**EXERCISE DESCRIPTION:** Return, from the listing below, each line where the word "target" appears.

##### DATA

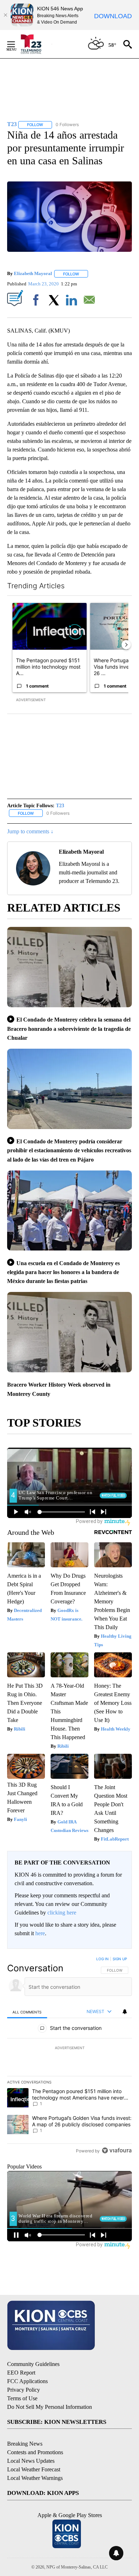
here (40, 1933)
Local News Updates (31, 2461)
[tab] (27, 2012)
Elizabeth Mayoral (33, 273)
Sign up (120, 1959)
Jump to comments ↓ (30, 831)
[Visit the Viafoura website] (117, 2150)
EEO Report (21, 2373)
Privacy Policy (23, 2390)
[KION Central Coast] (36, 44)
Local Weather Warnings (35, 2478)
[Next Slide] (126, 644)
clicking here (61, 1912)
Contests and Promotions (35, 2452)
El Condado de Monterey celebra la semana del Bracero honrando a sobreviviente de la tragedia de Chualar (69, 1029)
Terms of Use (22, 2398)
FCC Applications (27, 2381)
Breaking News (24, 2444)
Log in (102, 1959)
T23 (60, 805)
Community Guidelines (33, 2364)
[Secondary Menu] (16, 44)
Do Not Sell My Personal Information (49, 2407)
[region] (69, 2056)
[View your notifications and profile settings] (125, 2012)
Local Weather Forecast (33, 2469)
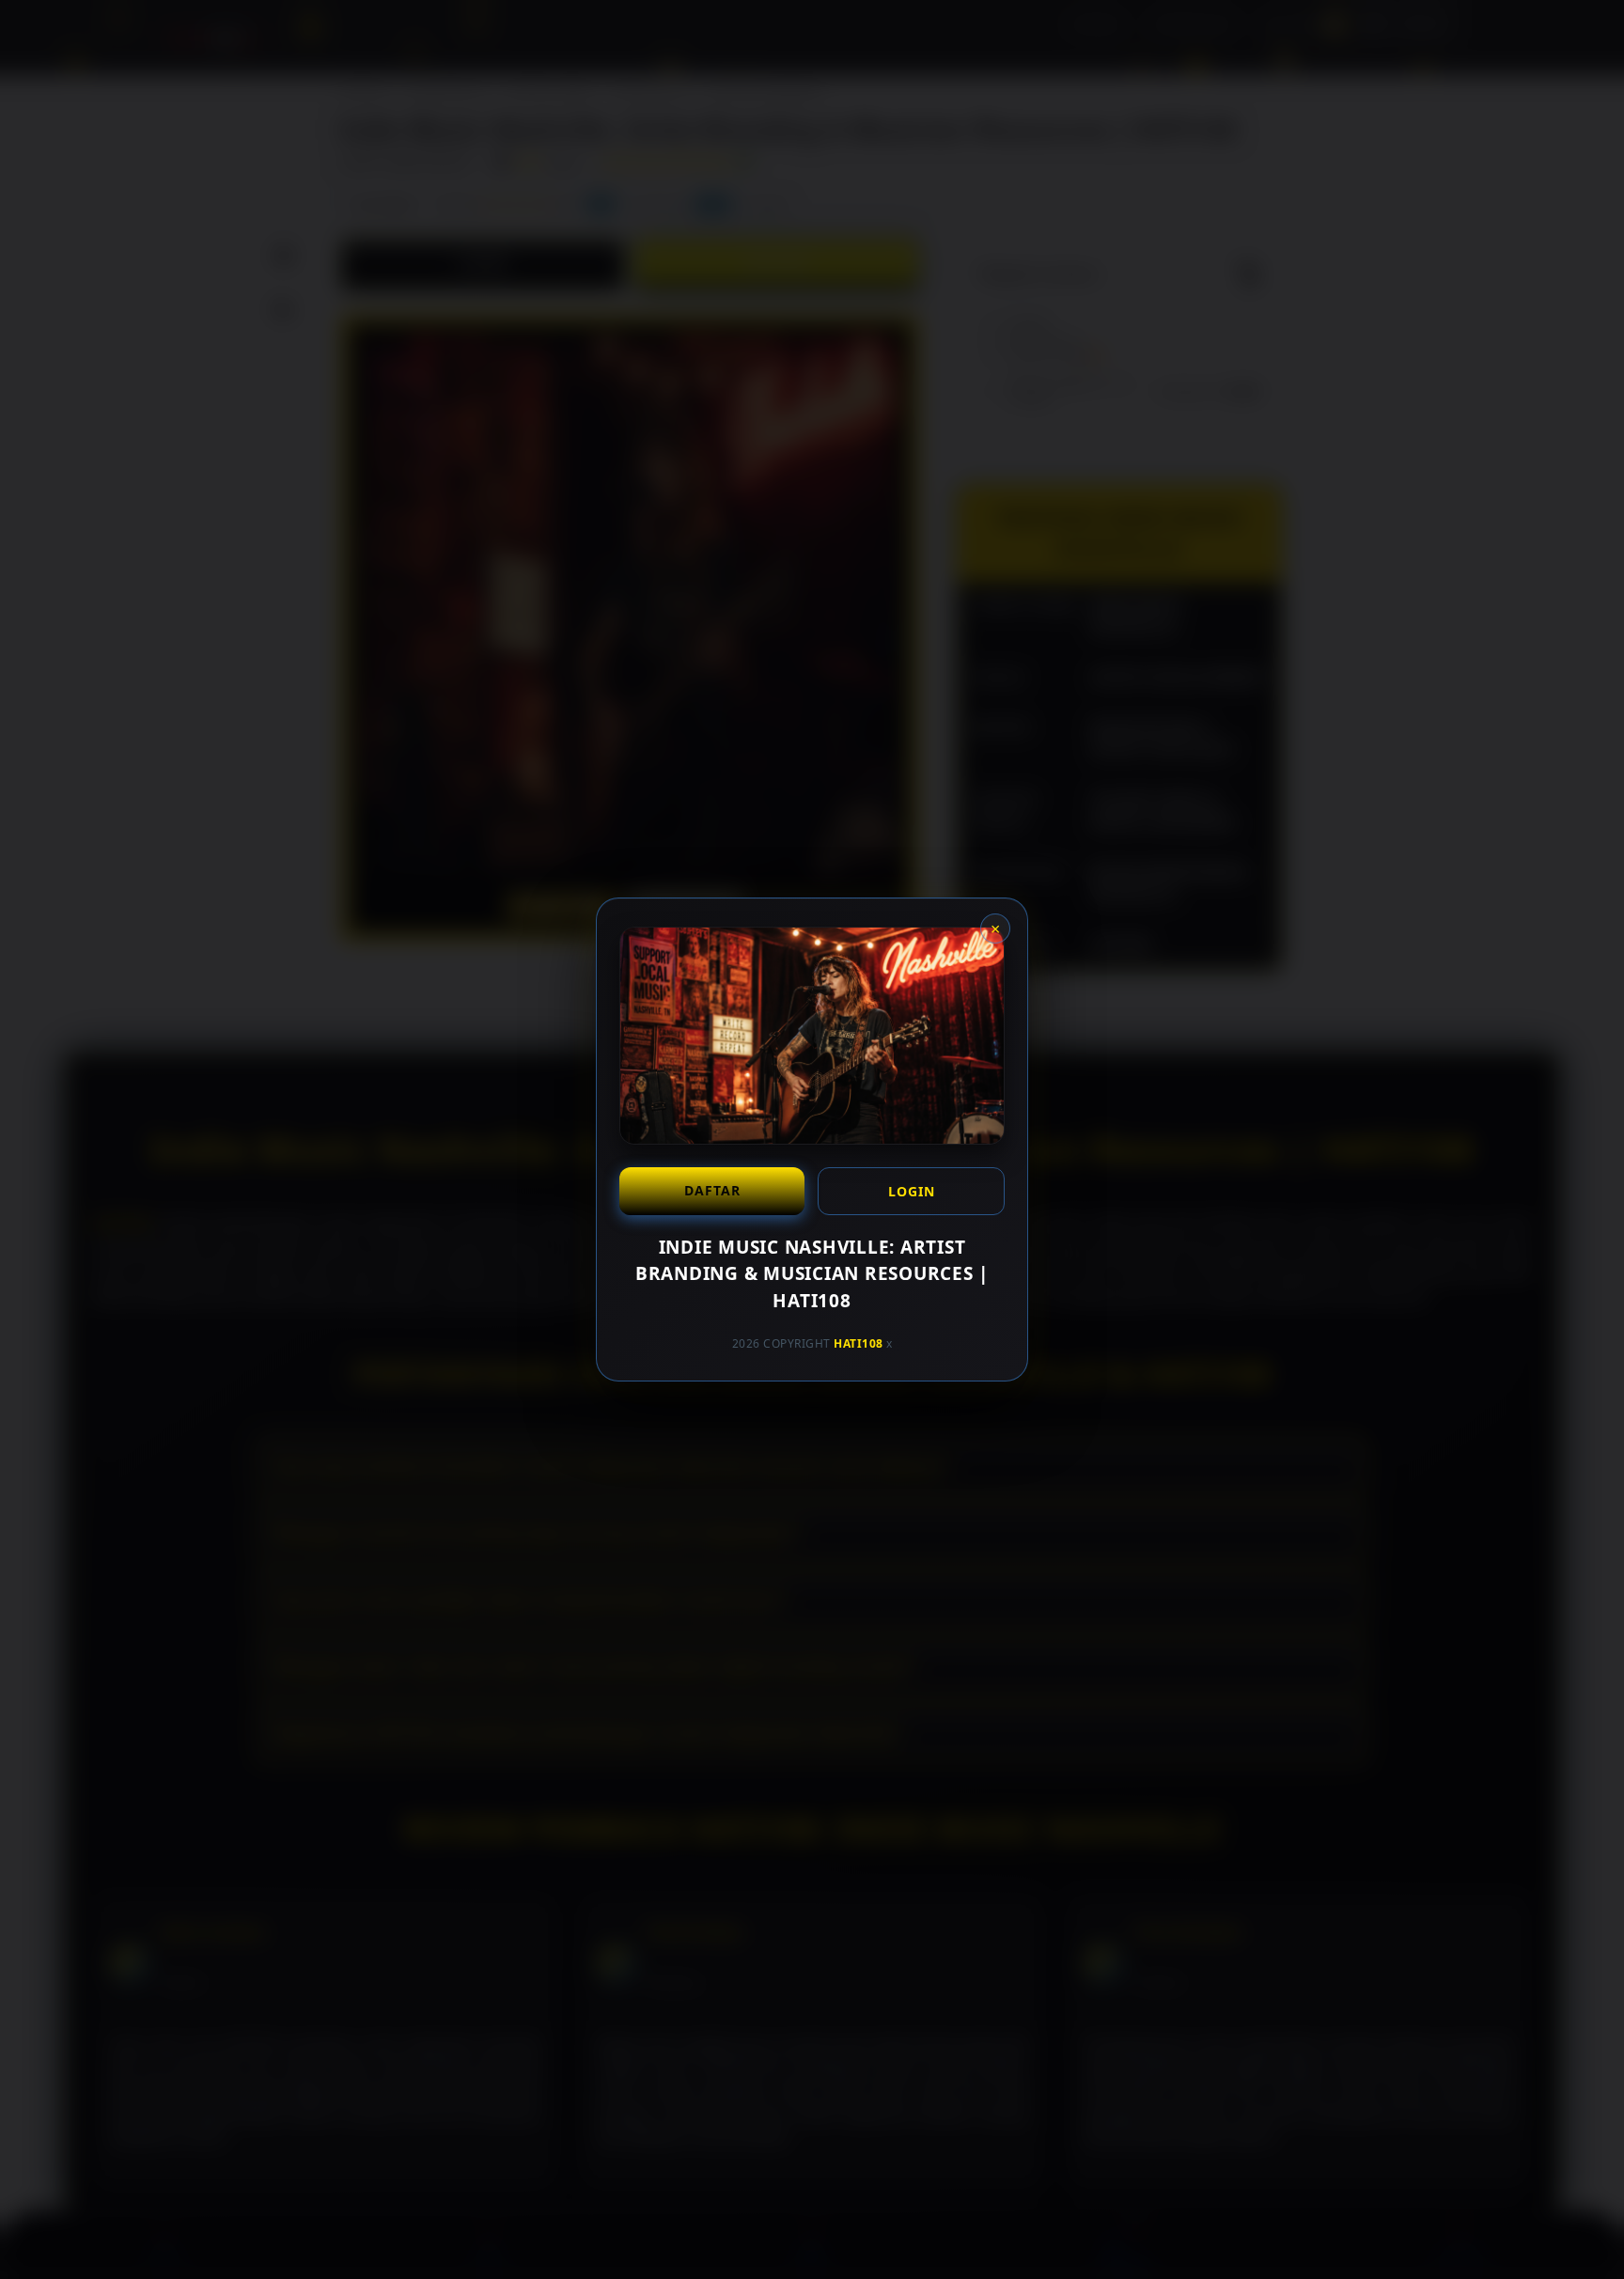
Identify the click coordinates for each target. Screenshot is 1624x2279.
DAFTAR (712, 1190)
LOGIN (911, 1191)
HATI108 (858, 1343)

##########
##### DATA

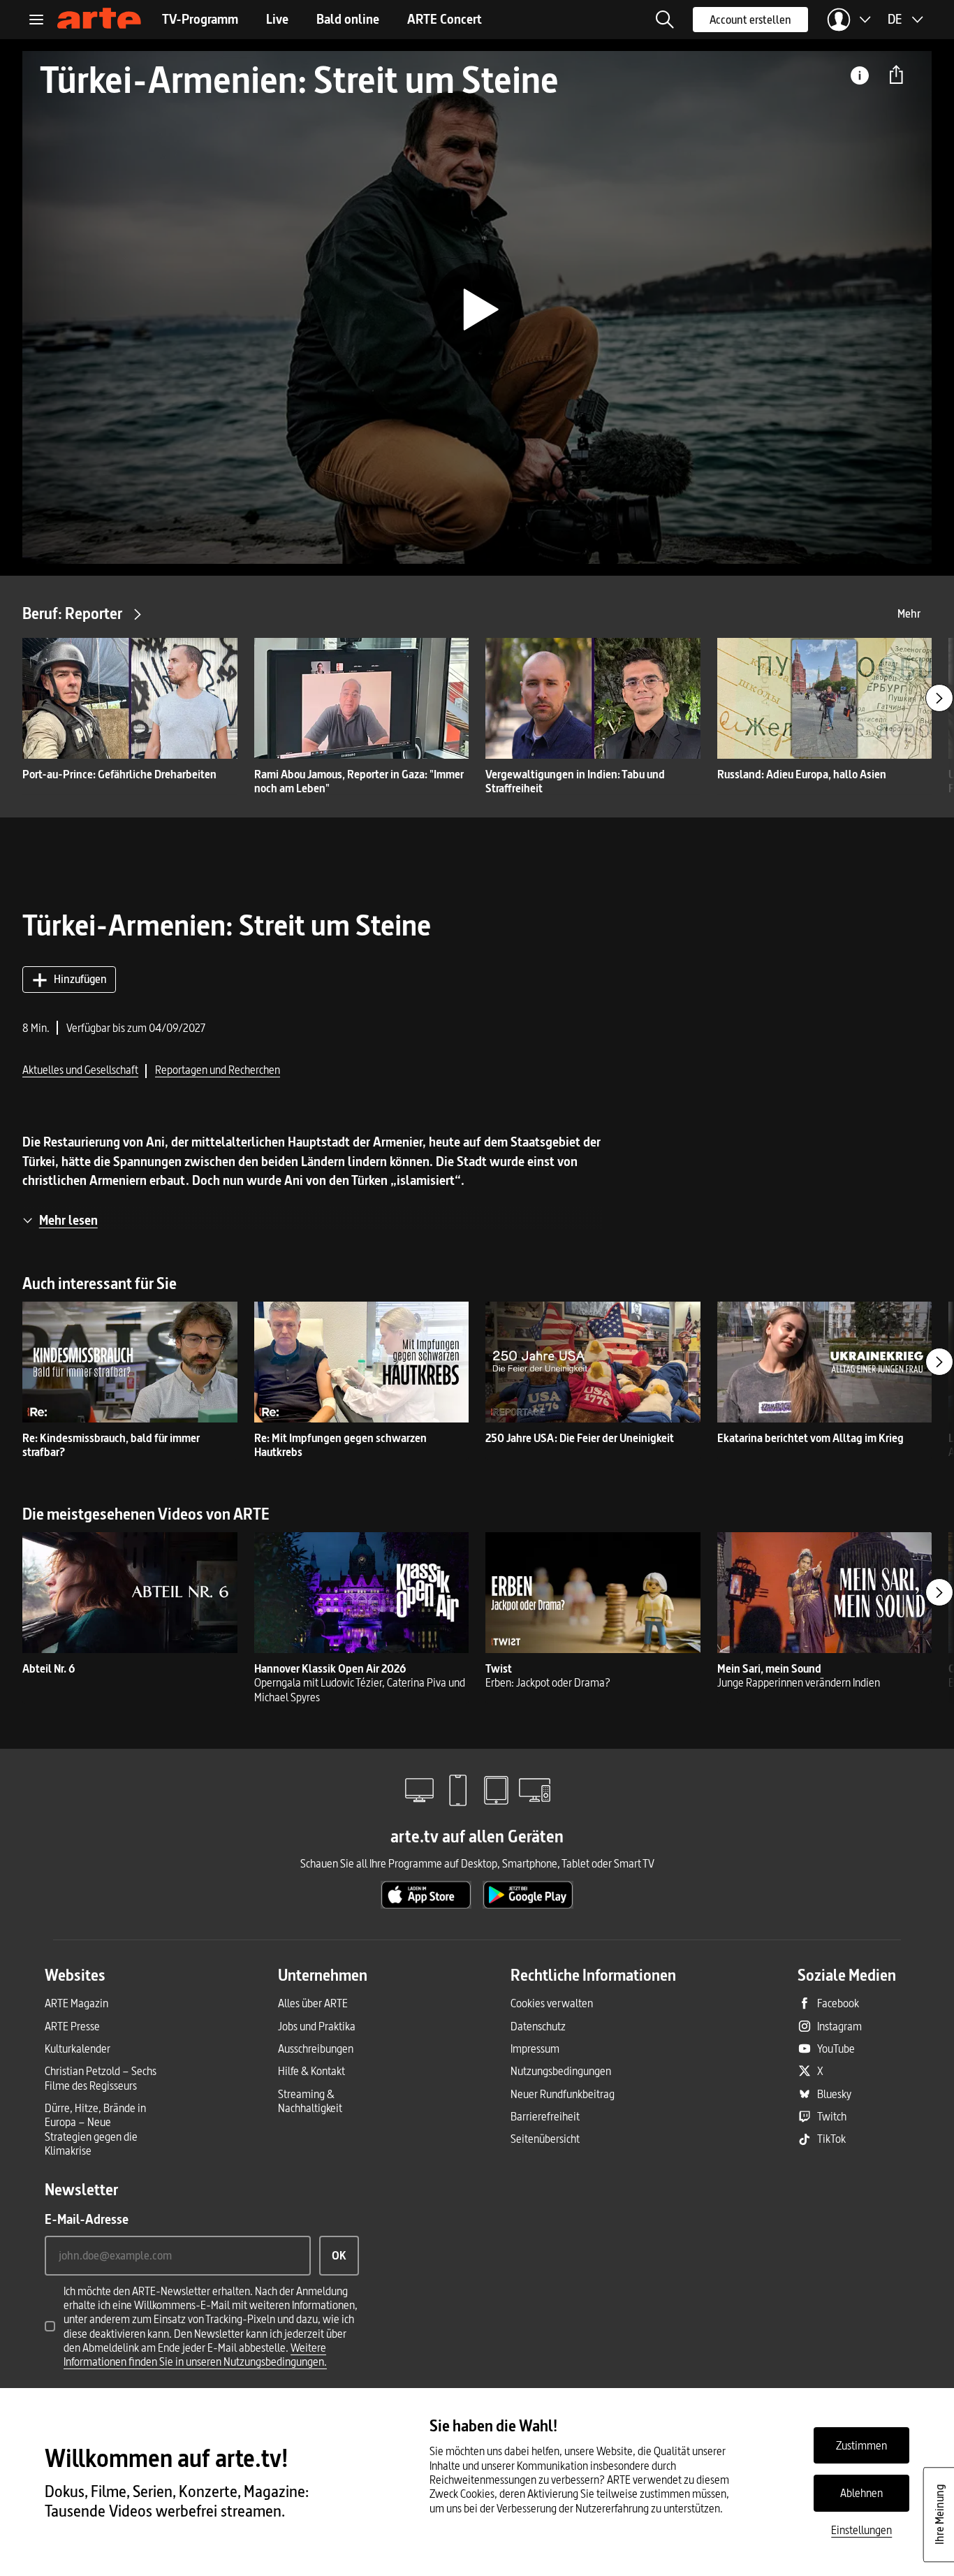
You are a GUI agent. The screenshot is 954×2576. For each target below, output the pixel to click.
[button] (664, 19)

##########
##### DATA

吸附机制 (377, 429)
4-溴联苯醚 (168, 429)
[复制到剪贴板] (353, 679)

##########

**TASK SOLUTION:**
Identify the click coordinates for each target. Screenshot is 1624x2279.
You are a GUI agent. The screenshot is 954×2576. For each target below, output the pixel to click.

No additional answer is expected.